Six months after Congress gave up on providing long-term unemployment benefits to job seekers who have exhausted their state-level unemployment insurance systems, new research shows that less generous unemployment support systems are connected to higher suicide rates.
States that offer higher levels of replacement income for residents who are looking for work but unable to find a job experience significantly lower suicide rates than less generous states, according to a study by two London School of Economics researchers and a University of California San Francisco epidemiologist. Suicide rates have long been known to correlate with economic conditions and the unemployment rate, but the new research finds that higher unemployment insurance payments dull the connection between economic factors and suicide.

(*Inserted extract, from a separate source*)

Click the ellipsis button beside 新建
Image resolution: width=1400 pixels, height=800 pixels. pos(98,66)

The research looked at 40 years of data on unemployment insurance systems in the United States, which are federally funded but administered by the states with varying rules about eligibility and the size of insurance payments to job seekers. “If the unemployment rate increases, having better benefits is going to buffer the effect,” lead author Jonathan Cylus told the Huffington Post, adding that suicide is only the easiest to measure out of the many different negative mental health impacts that being unemployed has on a person. “If there’s a small effect on suicides, there’s probably a substantial effect across the board,” he said.
The mental health benefits of providing a buffer to out-of-work people provide further evidence that such programs are a net benefit for society rather than a net cost. Unemployment insurance has long been understood to provide more economic benefits than what it costs to administer and pay out, and it ranks among the most efficient forms of economic stimulus that the government has at its disposal.

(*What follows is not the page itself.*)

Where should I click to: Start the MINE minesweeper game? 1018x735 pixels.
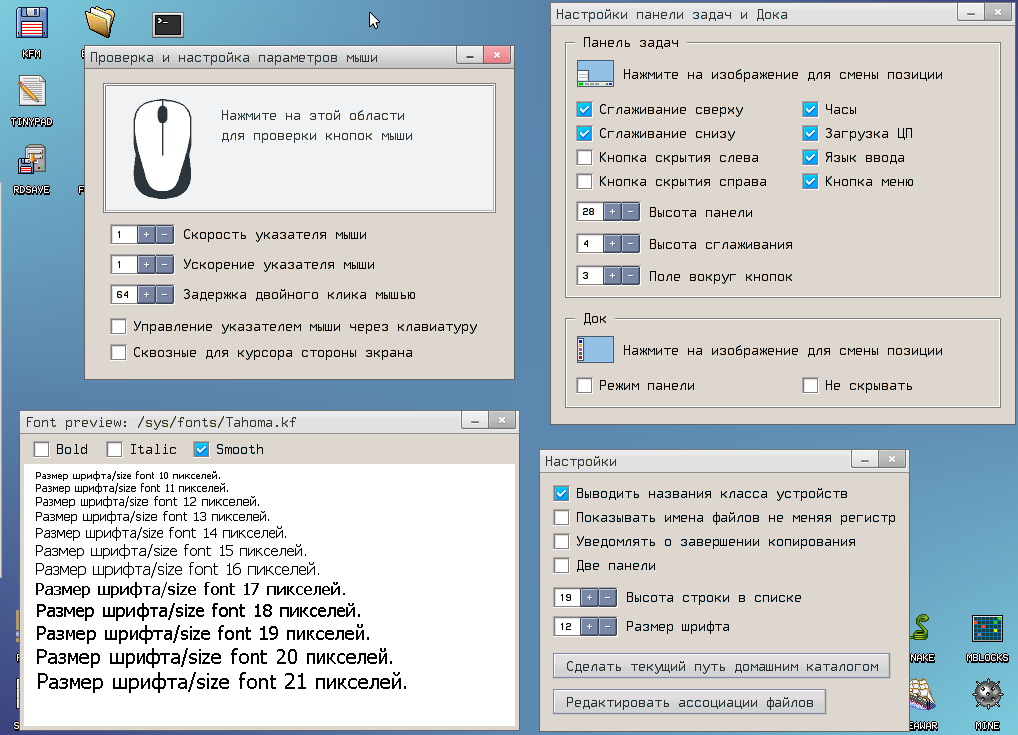(x=988, y=693)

Yet despite these reasons to believe the jobless aid is broadly beneficial, millions of Americans who want to work but can’t find a job have been left to fend for themselves throughout the first half of 2014. The compromise that ended the government shutdown back in December did not provide continued funding for the federal Emergency Unemployment Compensation (EUC) system, which is the last resort for job seekers who have exhausted the six months of aid that state-level unemployment benefits provide. Democrats agreed to that deal and said they would double back to fix and reinstate EUC, but the program ended just after Christmas Day.
More than three months passed before the Senate announced a short-term compromise that would have temporarily reinstated the program. House Republicans refused to take it up. More than 4 million workers and children were already going without the program at that time, and estimates earlier this year found that about 72,000 unemployed people exhaust their state benefits each week. With conservatives who oppose almost all forms of government assistance to jobless people blocking EUC reinstatement, the millions of people who would be eligible for the program are having to fend for themselves — and the total cost to states from the lost economic activity that comes with cutting off benefits is continuing to grow.